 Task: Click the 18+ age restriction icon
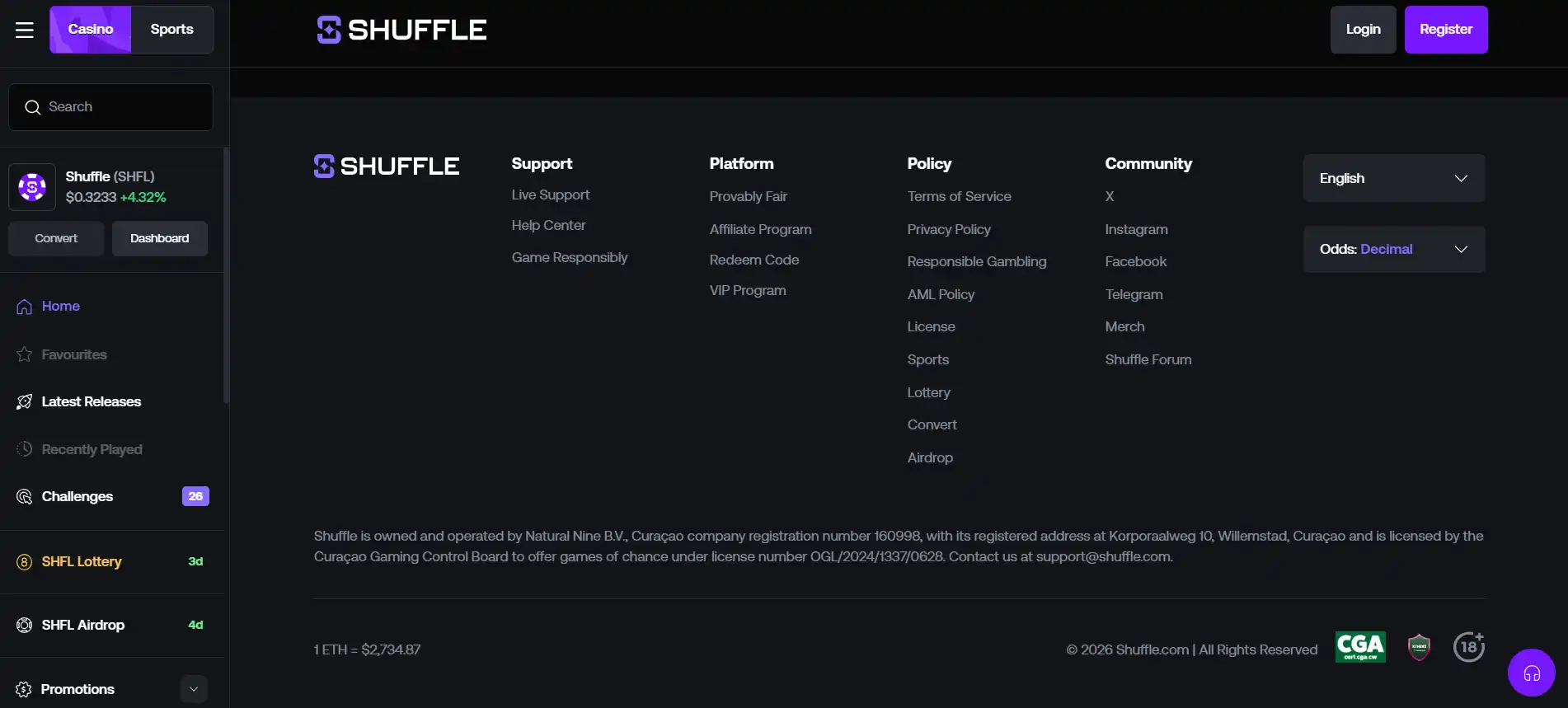tap(1468, 647)
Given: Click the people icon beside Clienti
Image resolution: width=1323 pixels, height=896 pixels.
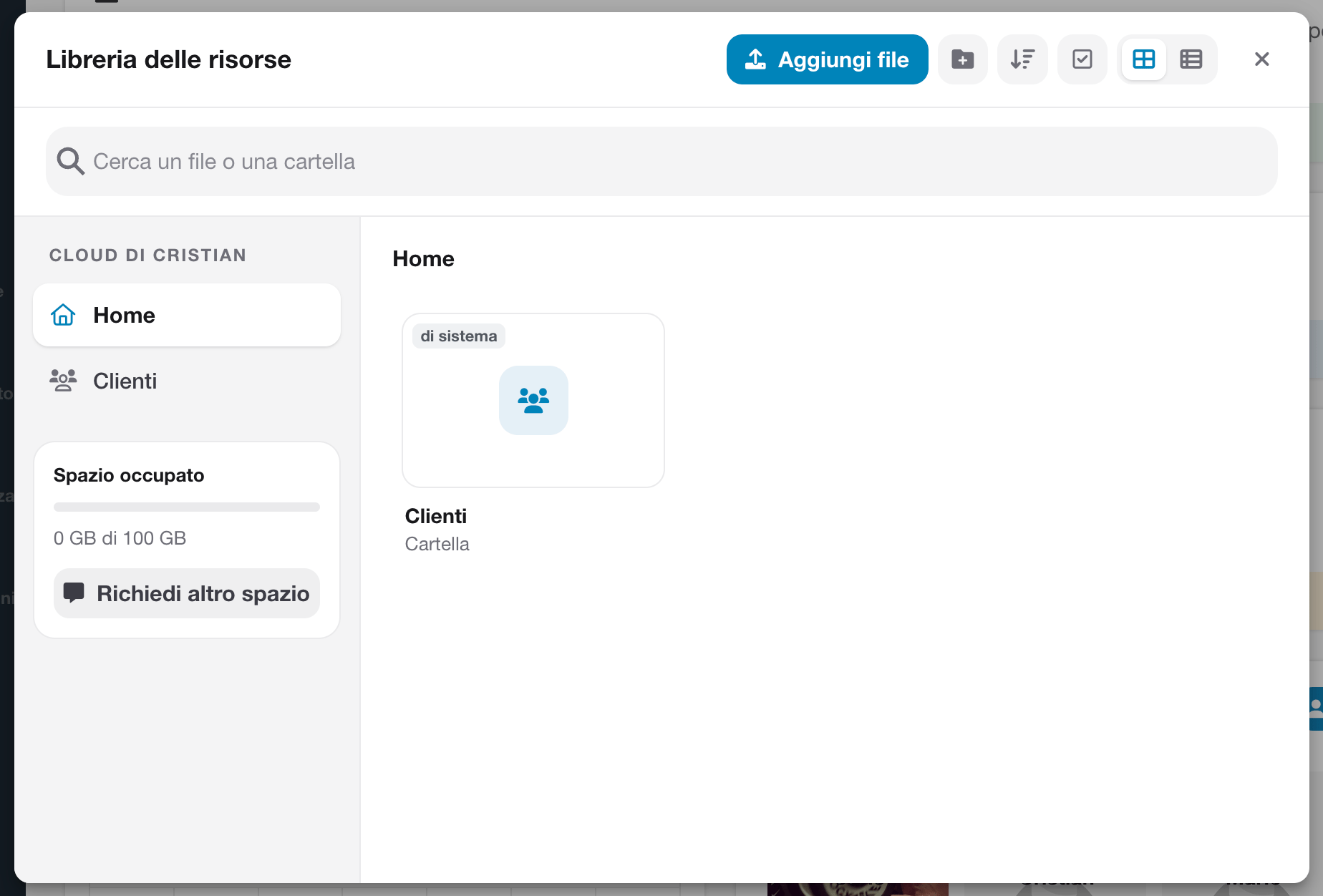Looking at the screenshot, I should point(63,380).
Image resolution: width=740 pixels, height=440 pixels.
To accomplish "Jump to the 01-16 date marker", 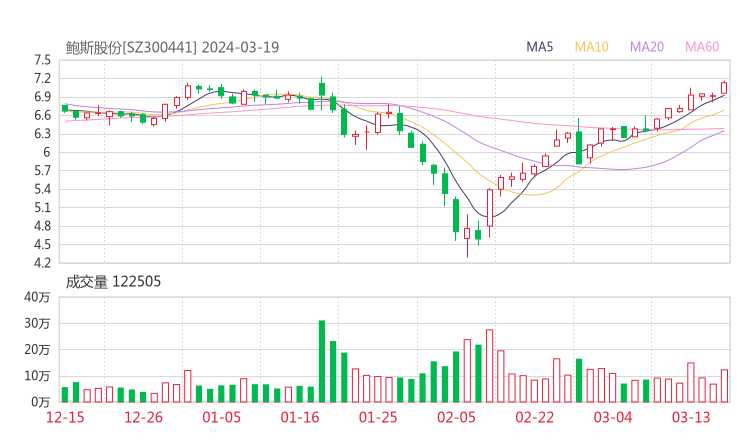I will point(300,417).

§ REQUIRED ACTION:
Leave out any pictures and return exactly the lines from the beginning of the data through the line with "Image resolution: width=740", inclusive.

§ RESULT:
 Task: Click the 18+ age restriction icon
tap(1468, 647)
Given: Click the people icon beside Clienti
Image resolution: width=1323 pixels, height=896 pixels.
Looking at the screenshot, I should point(63,380).
Image resolution: width=740 pixels, height=440 pixels.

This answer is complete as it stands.